* [What you need to do]:
Each entry in the listing below should be restated word for word.

* [Extracted material]:
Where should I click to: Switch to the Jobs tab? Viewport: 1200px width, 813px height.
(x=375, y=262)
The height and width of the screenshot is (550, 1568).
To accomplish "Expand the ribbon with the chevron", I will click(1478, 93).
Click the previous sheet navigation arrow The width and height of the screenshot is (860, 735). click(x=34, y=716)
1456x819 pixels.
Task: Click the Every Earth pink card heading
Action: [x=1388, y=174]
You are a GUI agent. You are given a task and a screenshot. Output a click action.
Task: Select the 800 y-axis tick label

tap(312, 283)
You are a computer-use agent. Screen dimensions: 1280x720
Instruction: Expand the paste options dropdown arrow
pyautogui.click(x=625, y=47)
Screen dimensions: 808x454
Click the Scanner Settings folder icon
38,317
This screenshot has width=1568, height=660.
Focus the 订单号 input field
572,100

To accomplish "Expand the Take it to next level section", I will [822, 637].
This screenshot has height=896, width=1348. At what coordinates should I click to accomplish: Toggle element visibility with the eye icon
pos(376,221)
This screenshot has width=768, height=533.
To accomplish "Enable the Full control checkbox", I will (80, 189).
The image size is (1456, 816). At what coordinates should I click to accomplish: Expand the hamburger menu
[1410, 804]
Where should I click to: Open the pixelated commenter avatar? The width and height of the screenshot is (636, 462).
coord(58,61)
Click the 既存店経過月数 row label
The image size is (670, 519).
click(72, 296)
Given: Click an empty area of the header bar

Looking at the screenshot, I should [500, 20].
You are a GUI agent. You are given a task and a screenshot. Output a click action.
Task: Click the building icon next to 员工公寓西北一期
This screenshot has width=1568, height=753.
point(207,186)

* [Problem solution]:
Where should I click to: Switch to the Jobs tab? Viewport: 1200px width, 813px height.
(x=375, y=262)
The height and width of the screenshot is (550, 1568).
To accomplish "Expand the ribbon with the chevron", I will click(1478, 93).
Click the previous sheet navigation arrow The width and height of the screenshot is (860, 735). click(x=34, y=716)
1456x819 pixels.
Task: Click the Every Earth pink card heading
Action: [x=1388, y=174]
You are a GUI agent. You are given a task and a screenshot. Output a click action.
Task: Select the 800 y-axis tick label

tap(312, 283)
You are a computer-use agent. Screen dimensions: 1280x720
Instruction: Expand the paste options dropdown arrow
pyautogui.click(x=625, y=47)
Screen dimensions: 808x454
Click the Scanner Settings folder icon
38,317
This screenshot has width=1568, height=660.
Focus the 订单号 input field
572,100

To accomplish "Expand the Take it to next level section", I will [822, 637].
This screenshot has height=896, width=1348. At what coordinates should I click to accomplish: Toggle element visibility with the eye icon
pos(376,221)
This screenshot has width=768, height=533.
To accomplish "Enable the Full control checkbox", I will (80, 189).
The image size is (1456, 816). At what coordinates should I click to accomplish: Expand the hamburger menu
[1410, 804]
Where should I click to: Open the pixelated commenter avatar? The width and height of the screenshot is (636, 462).
coord(58,61)
Click the 既存店経過月数 row label
The image size is (670, 519).
click(72, 296)
Given: Click an empty area of the header bar

Looking at the screenshot, I should [500, 20].
You are a GUI agent. You are given a task and a screenshot. Output a click action.
Task: Click the building icon next to 员工公寓西北一期
This screenshot has width=1568, height=753.
point(207,186)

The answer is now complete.